Thank you so much, candid petunia, Chester's Daughter, and everyone! It's an honor!


----------



## Nick (Feb 12, 2012)

Congratulations Ghost! You wrote a well-deserving piece.


----------



## Ghost (Feb 12, 2012)

Nick said:


> Congratulations Ghost! You wrote a well-deserving piece.



Thanks, Nick!


----------



## apple (Feb 12, 2012)

Wow, I loved it, Ghost.  It was so full and visual and mysterious.  Congratulations, well deserved.


----------



## Ghost (Feb 13, 2012)

apple said:


> Wow, I loved it, Ghost. It was so full and visual and mysterious. Congratulations, well deserved.



Thank you, apple!


----------



## aj47 (Feb 13, 2012)

congrats on your well-deserved honor


----------



## Gumby (Feb 14, 2012)

Congratulations Ghost, well deserved win.


----------



## Ghost (Feb 14, 2012)

Thank you astroannie and Gumby!


----------



## Marty (Feb 15, 2012)

I want to read "ghost", but I am new to this thread. how do you find the poems and how do you submit your own?


----------



## Gumby (Feb 15, 2012)

Hi Marty.  Just click on the 'Poetry Challenges' forum, then go down to the thread that says this:

*January Challenge - "Unknowns"*  Or just click this link.

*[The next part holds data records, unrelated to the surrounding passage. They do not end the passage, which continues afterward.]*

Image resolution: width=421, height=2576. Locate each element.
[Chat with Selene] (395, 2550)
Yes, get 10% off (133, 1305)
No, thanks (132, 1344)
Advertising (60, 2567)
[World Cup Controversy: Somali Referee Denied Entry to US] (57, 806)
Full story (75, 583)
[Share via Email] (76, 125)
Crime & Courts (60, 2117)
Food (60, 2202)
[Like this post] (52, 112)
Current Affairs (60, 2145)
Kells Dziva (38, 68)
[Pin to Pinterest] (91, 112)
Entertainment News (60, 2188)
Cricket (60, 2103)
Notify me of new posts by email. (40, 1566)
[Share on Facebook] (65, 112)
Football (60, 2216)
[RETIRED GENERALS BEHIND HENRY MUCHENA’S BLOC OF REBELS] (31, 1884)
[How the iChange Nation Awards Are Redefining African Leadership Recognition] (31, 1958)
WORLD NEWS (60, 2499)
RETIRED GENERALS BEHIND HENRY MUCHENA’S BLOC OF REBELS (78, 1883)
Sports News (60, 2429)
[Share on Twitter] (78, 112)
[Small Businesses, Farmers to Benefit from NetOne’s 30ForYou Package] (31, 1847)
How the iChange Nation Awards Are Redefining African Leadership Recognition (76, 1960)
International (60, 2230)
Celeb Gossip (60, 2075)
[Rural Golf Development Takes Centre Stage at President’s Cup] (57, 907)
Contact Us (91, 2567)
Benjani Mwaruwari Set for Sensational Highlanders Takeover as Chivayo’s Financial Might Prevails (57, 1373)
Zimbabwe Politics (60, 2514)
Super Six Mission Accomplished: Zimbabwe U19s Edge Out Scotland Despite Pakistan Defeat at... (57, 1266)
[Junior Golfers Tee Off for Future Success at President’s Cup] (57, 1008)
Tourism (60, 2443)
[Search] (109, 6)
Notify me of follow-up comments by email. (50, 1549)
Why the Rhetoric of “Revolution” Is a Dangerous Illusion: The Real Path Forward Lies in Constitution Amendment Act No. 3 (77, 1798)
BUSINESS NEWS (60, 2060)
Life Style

I'm afraid that this challenge is over, but we will have another one as soon as the winner chooses a topic for the next one.


----------



## Ghost (Feb 16, 2012)

Actually, I have already chosen the next topic. Baron said it should be posted soon.:grin:


----------



## stellar (Feb 23, 2012)

Woah! Yup, Ghost, congratulations! Superb poetry!


----------



## Ghost (Feb 23, 2012)

*Thanks*



stellar said:


> Woah! Yup, Ghost, congratulations! Superb poetry!



Thank you, stellar.


----------



## bazz cargo (Feb 23, 2012)

Congratulations Ghost. A worthy winner.


----------